━━━━━ INPUT DATA

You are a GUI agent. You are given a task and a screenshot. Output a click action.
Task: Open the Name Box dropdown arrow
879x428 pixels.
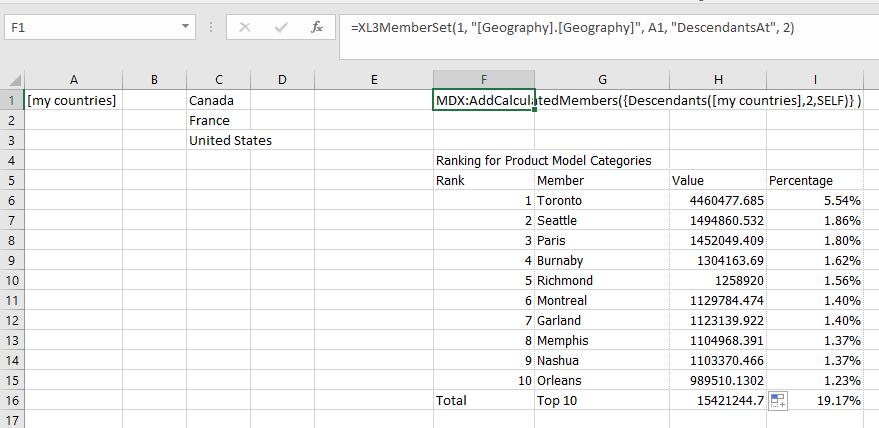(x=187, y=27)
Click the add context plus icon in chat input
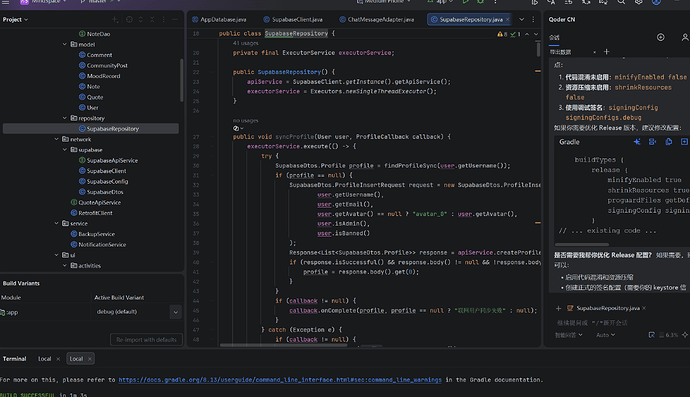The height and width of the screenshot is (397, 690). click(558, 308)
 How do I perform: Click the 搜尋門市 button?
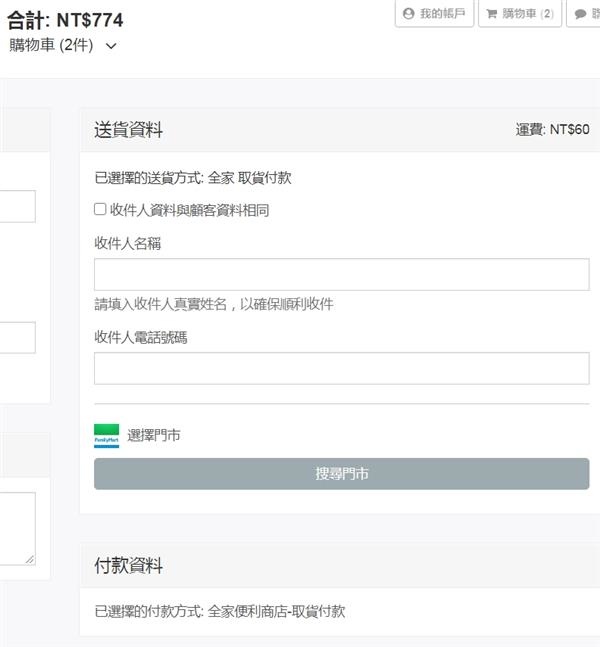(342, 474)
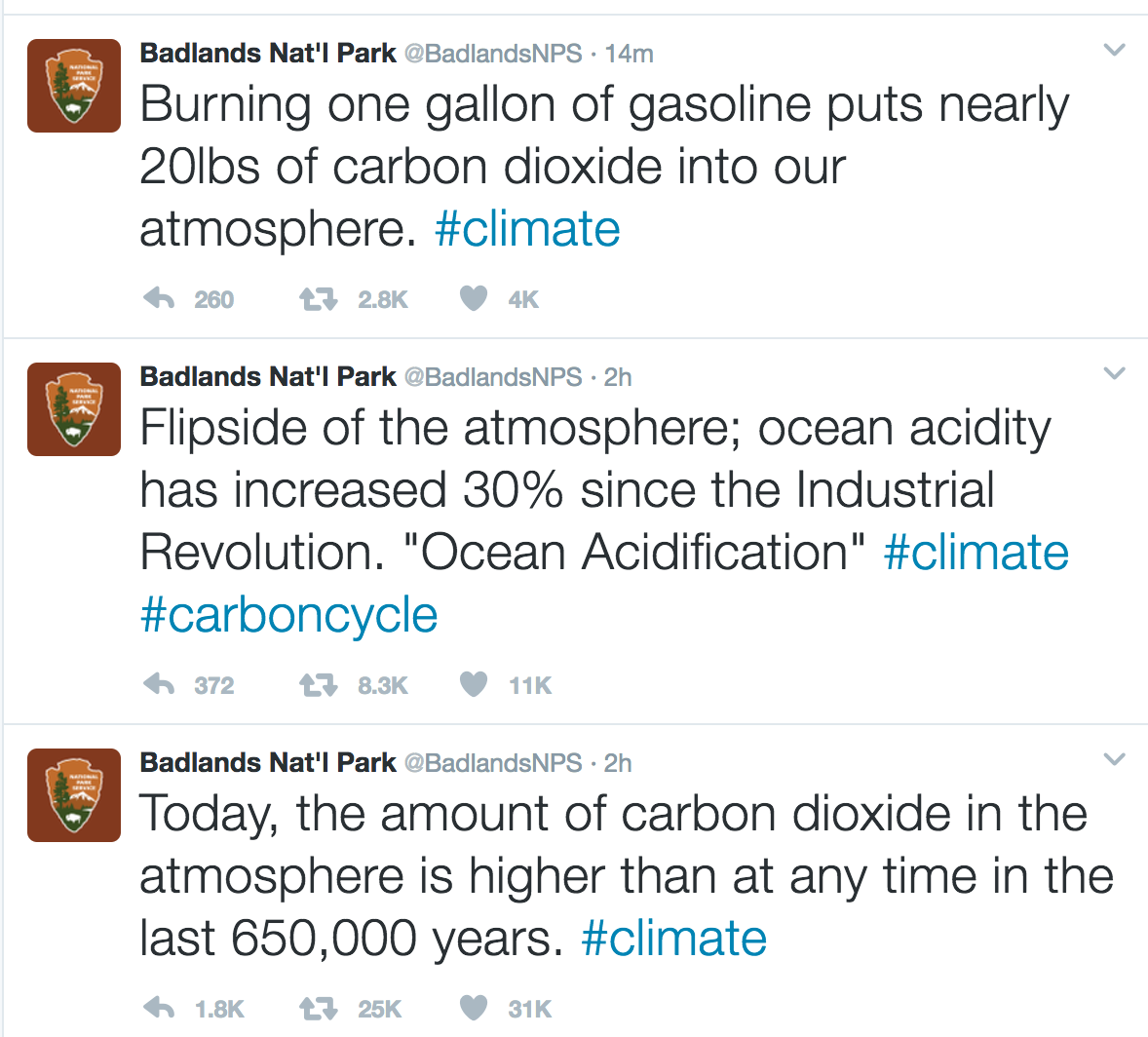
Task: Click the Badlands avatar on the first tweet
Action: point(74,86)
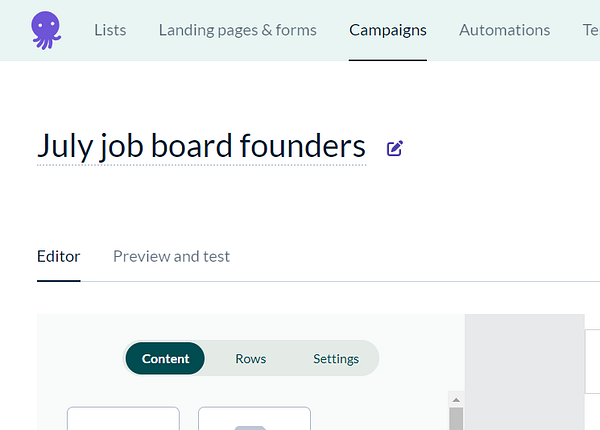Screen dimensions: 600x430
Task: Open the cut-off nav item after Automations
Action: [590, 30]
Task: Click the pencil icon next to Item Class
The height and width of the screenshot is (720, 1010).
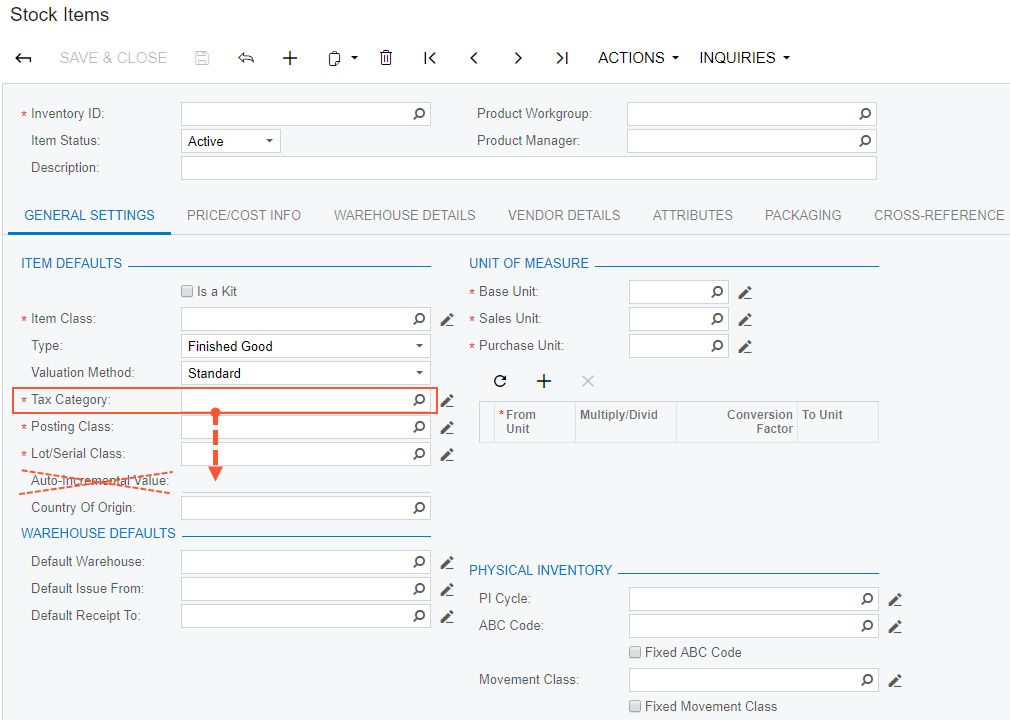Action: (x=447, y=320)

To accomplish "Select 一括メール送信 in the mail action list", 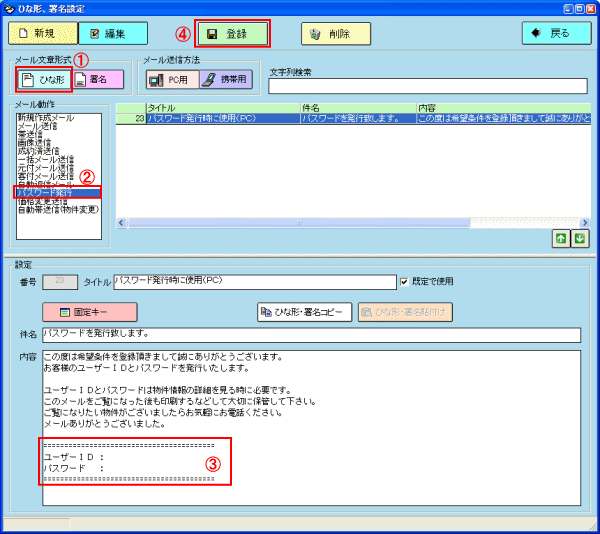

━━━━━━━━━━

▸ PROBLEM DESCRIPTION: Word for word, repeat each line of the records, and leave every image out.

▸ RESPONSE:
You are a GUI agent. You are given a task and a screenshot. Output a click action.
Task: Open the Name Box dropdown arrow
879x428 pixels.
(x=187, y=27)
Click the add context plus icon in chat input
The height and width of the screenshot is (397, 690). click(558, 308)
 How do I perform: Click the 搜尋門市 button?
(342, 474)
Task: Click the Badlands avatar on the first tweet
Action: point(74,86)
Screen dimensions: 600x430
Task: Open the cut-off nav item after Automations
Action: [590, 30]
Task: Click the pencil icon next to Item Class
The height and width of the screenshot is (720, 1010).
Action: (x=447, y=320)

To accomplish "Select 一括メール送信 in the mail action list", 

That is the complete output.